Behold the rare retailing IPO: Private-equity-backed home-improvement retailer Floor & Decor Holdings Inc. is expected to go public this week.
It touts double-digit sales gains and a growth strategy centered around building hundreds of big-box, brick-and-mortar stores across the U.S. At a time when other retailers have halted openings or are shuttering stores to keep up with a shift to online sales, the IPO almost seems plucked from a different era.
Take Floor & Decor's much bigger competitor, The Home Depot Inc. After decades of aggressive new-store growth, Home Depot responded to the housing crisis by halting building plans, years before other retailers realized the potential liability of a larger footprint. Home Depot's strategy of investing in e-commerce, supply chain and store improvements instead of new stores has worked well.
Even now, after a housing recovery and low interest rates have helped Home Depot achieve seven straight years of sales gains -- suggesting it could probably get away with building some more stores -- the company line is clear: Make the most out of the current store base.
Perhaps that's why the whole concept of the Floor & Decor IPO is nagging at me. Are brick-and-mortar naysayers who belittle the future of physical retail missing something?
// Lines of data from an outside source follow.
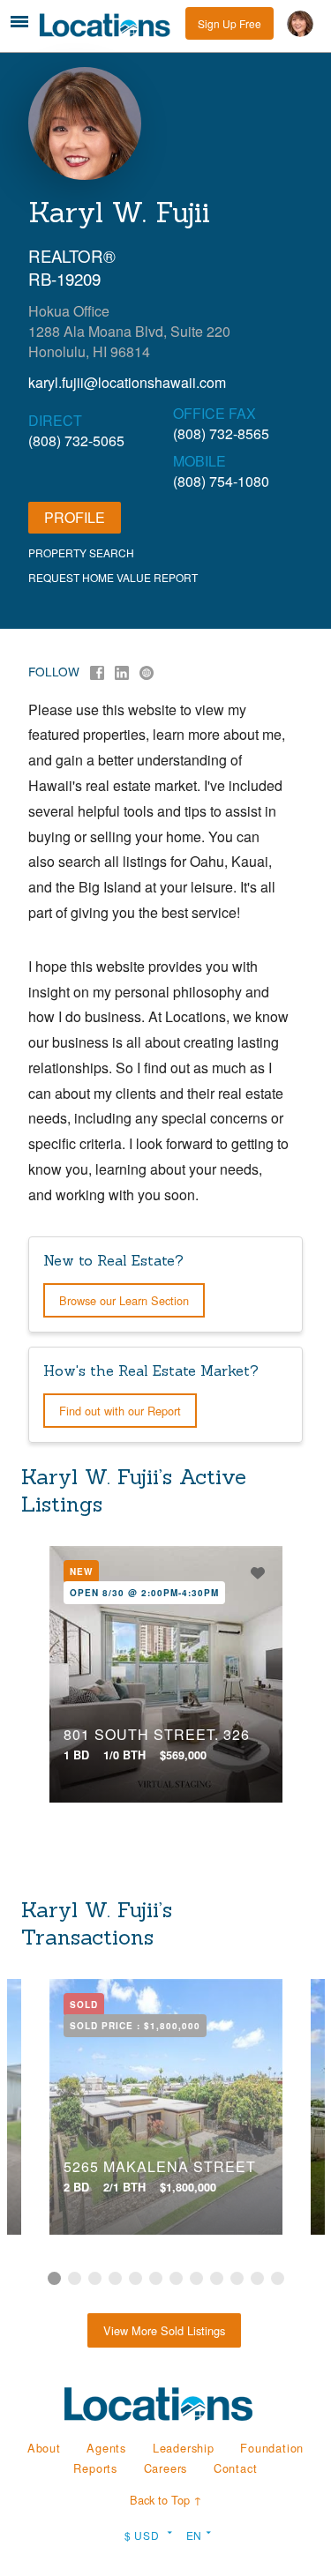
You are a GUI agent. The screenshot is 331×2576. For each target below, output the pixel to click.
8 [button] (196, 2278)
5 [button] (135, 2278)
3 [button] (95, 2278)
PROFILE (74, 517)
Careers (166, 2468)
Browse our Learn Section (124, 1300)
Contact (236, 2468)
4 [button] (115, 2278)
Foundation (272, 2447)
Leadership (183, 2447)
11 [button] (257, 2278)
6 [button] (155, 2278)
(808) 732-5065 (76, 440)
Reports (95, 2468)
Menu (19, 21)
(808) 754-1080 (221, 481)
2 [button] (74, 2278)
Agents (106, 2447)
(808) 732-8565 (221, 433)
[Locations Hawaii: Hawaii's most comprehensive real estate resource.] (110, 25)
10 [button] (237, 2278)
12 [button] (277, 2278)
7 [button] (176, 2278)
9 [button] (216, 2278)
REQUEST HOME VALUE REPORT (113, 577)
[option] (165, 1674)
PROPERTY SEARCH (81, 552)
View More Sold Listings (164, 2330)
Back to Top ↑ (166, 2499)
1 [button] (54, 2278)
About (44, 2447)
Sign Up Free (229, 23)
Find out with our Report (120, 1410)
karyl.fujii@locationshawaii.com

Could Home Depot, in fact, be building more stores?
Sales per square foot and other profitability metrics among retailers point to an over-stored America. But if Home Depot really had nothing to gain by opening new stores over the past decade, then how can you explain Floor & Decor's ability to grow into a 72-store retailer with $1 billion in annual sales? Why didn't those sales go to Home Depot, Lowe's Cos. Inc., or a bevy of smaller chains instead?
If consumers don't need even more big-box warehouses selling stuff readily available at Amazon.com Inc. or big home-improvement chains, then how did Floor & Decor double average net sales per store between 2011 and 2016?
The answer isn't entirely clear.
In offering documents, Floor & Decor boasts everyday low prices and trendy products customized by region of the country. It says its stores are easy to navigate, with good customer service and experienced management. Okay, all those things sound good, but they hardly differ from promises made by every other retailer.
More than likely, a massive spending shift toward American homes, thanks to a steady housing recovery and historically low interest rates, has helped fuel Floor & Decor's growth. It has also helped Home Depot, which could probably benefit in the short term by opening more stores. But Home Depot says it's figured out a way to get those additional sales through its website and current store base.
Floor & Decor was bought back in 2010 by private-equity firms including Ares Management (the firm behind struggling Neiman Marcus, Guitar Stores and 99 Cents Only). Ares is smart to try and recoup its investment now, pouncing on buoyant home-improvement sales. But there's no assurance those growth levels will persist.
Even though Floor & Decor aims to boost digital sales, e-commerce makes up a tiny part of its business. Its growth strategy focuses instead on expanding to 400 stores nationwide in the next 15 years. As the way people shop for everything from clothes to tile changes, this is probably a misstep.
Just like other PE-backed retailers that went public on the misguided assumption ever-expanding stores would yield ever-growing returns -- including The Container Store Group Inc. and Whole Foods Market Inc. -- what might be a win for Floor & Decor's PE backers won't necessarily be a triumph for stock-market investors. Instead of a lesson for the future, perhaps this IPO is just a reminder of mistakes from the past.
This column does not necessarily reflect the opinion of Bloomberg LP and its owners.
It's also profitable. It brought in $43 million in net income in 2016, up from $13 million in 2012.